İddiaya göre o aslan, “Allah” diye kükrüyordu. Bir çoğumuz ‘Allah diyen aslan görenleri şaşkına çevirdi’ başlığını görüp tıklamışızdır.
İşte Cem Yılmaz son gösterisinde o olaydan bahsediyor ve “Allah diyen aslan için mucize diyorlar, yahu aslan yeteri kadar şaşırtıcı değil mi zaten” diye seyircisine soruyor.
Aynı espriyi 2 buçuk yıl önce Harbiye’de Doğu Demirkol’un yaptığı geldi aklıma.
Hatta öğrendim ki Doğu bu espriyi zaten 4-5 senedir sık sık yapıyormuş.
E bunun adı espri piştisi...
‘Amaaan olur canım öyle şey’cilik bir durum değil bu.
Çünkü Cem Yılmaz’ın kitlesi ondan tamamen özgün espriler bekliyor. Diğer komedyenlerin ondan esinlenmesini istiyor
Şimdi eğer Cem Yılmaz, Doğu’dan esinlendiyse, bu beni üzer.
Bu espriyi Doğu’dan duyup, sahnesinde “genç kardeşim Doğu da zamanında bunu anlatmıştı” diye cümleye girmiyorsa, bu beni düşündürür.
Espri mi kalmadı yahu...
Bir buçuk saatlik gösteride espri çakışması mı olurmuş...
Fakat Cem Yılmaz’ın zekasını küçümsemek bize düşmez...
Bana göre Cem Yılmaz başkasının esprisini araklamaz.
O kendi gözlemlerini, tecrübelerini alır, tartar ve bir şef edasıyla onu izlemeye gelenlere sunar.

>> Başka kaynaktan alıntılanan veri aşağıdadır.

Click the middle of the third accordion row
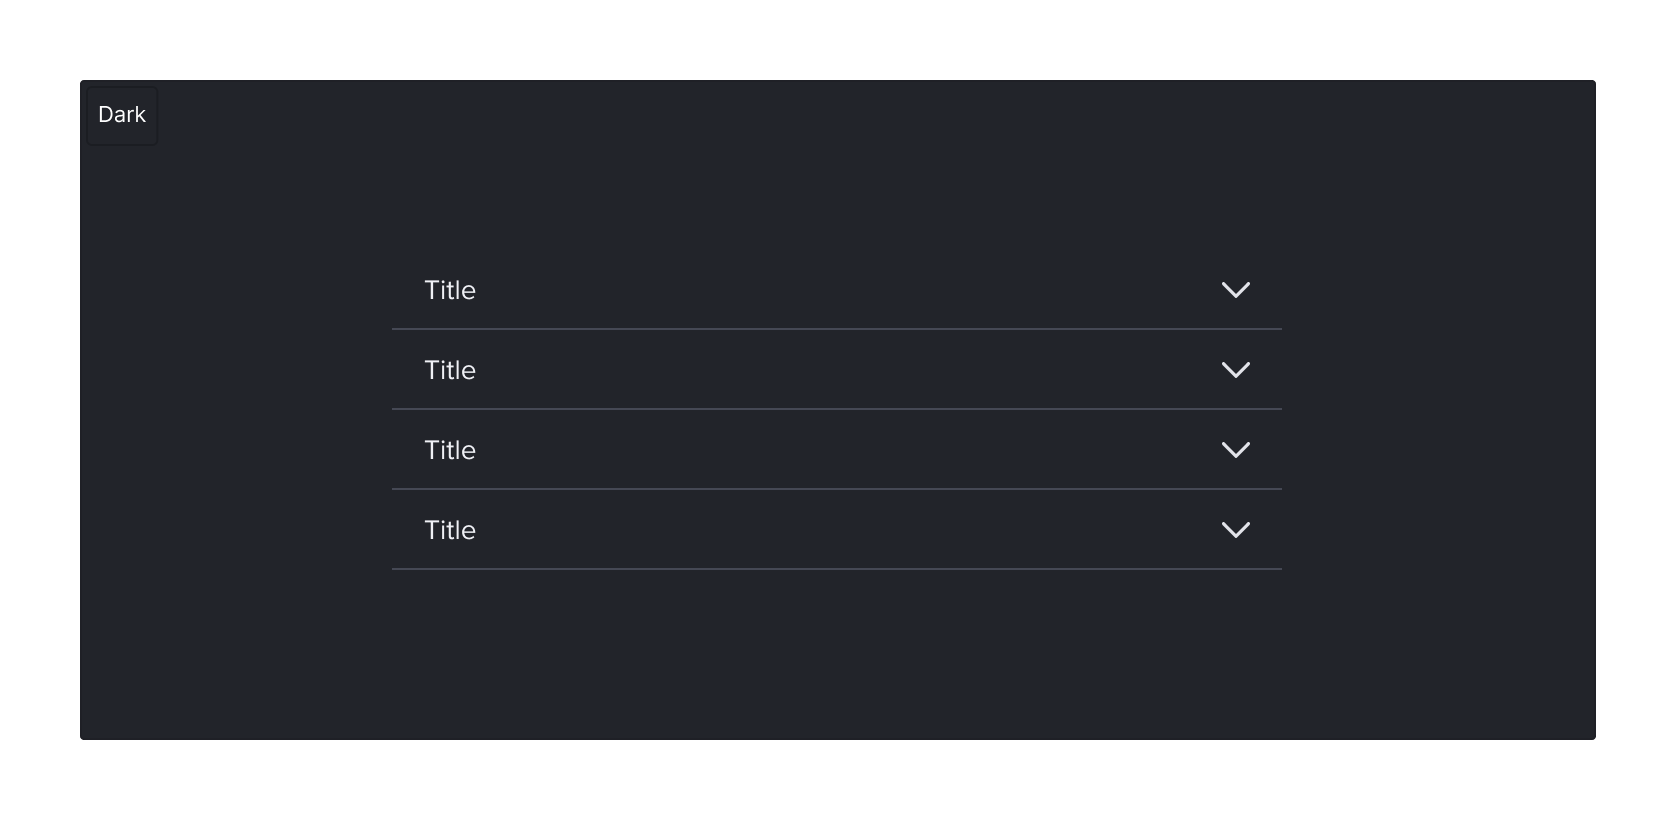 836,450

Kaldı ki Cem gibi isimlerin gösterilerine sadece kahkaha odaklı bakmamak lazım.
İnce görmesini isteriz Cem Yılmaz’dan, düşündürmesini arzu ederiz, hatta zaman zaman kendisiyle dalga geçmesini isteriz ki bu, koca şov sırasında seyirciyi en çok tatmin eden kısmıdır.
Son gösterisinde dost sohbetlerine yeni malzemeler kazandırdı Yılmaz.
◊ Spor salonlarına gelenlerle ilgili analizi...
◊ Erkek arkadaşlarıyla teknede Tarkan dinlerken yanlarına yanaşan başka tekne sahipleriyle aralarında geçen diyalog...
◊ İstanbul’dan herhangi bir adaya gidenlerin ağızlarından çıkan ilk cümleler...
Çok doğru tespitleri var ünlü komedyenin.
O yüzden benim ağzımdan...
◊ Cem Yılmaz bitti
◊ Cem Yılmaz artık güldürmüyor
◊ Güldürürken düşündürmüyor, gibi kesin ifadeler duyamayacaksınız.
“Farklı muamele görmeyecek ve ilk uçakla evine dönecek”
Bu sözler Avustralya Başbakanı Scott Morrison tarafından dünyanın bir numaralı raketi olan Novak Djokovic’e söylendi.
17 Ocak’ta başlayacak olan Avustralya Açık turnuvasına katılmak için ülkeye gelen ünlü raket sorunsuz bir şekilde içeriye alınacağını sanıyordu fakat işler tam tersi yönde gelişti.
Aşı karşıtı Djokovic’in, Avustralya Açık yönetiminden aldığı ‘tıbbi muafiyet’ hakkı başbakan tarafından iptal edildi.
Sonuç olarak Djokovic 10 saate yakın bir süre havalimanında bekletildi.
Eğer Djokovic aşı olmamasına rağmen o turnuvaya alınsaydı, benim muafiyetim var diye ortalıkta elini kolunu sallayarak gezseydi bu yepyeni bir cahiliyet döneminin başlangıcı olurdu.
Emsal gösterirdi bu kararı aşı karşıtları.
◊ “Djokovic girdi, ben niye giremiyorum” diyenler çıkardı.
◊ “Ünlü olunca muaf tutuyorsunuz” ama derlerdi.
◊ “Tenisçi mi olmamız lazım aşı karşıtlığımızın kabul görmesi için” derlerdi.
Tenis severler Djokovic’siz bir turnuva izleyecekler ama günün sonunda çok da iyi oldu, çok da güzel oldu.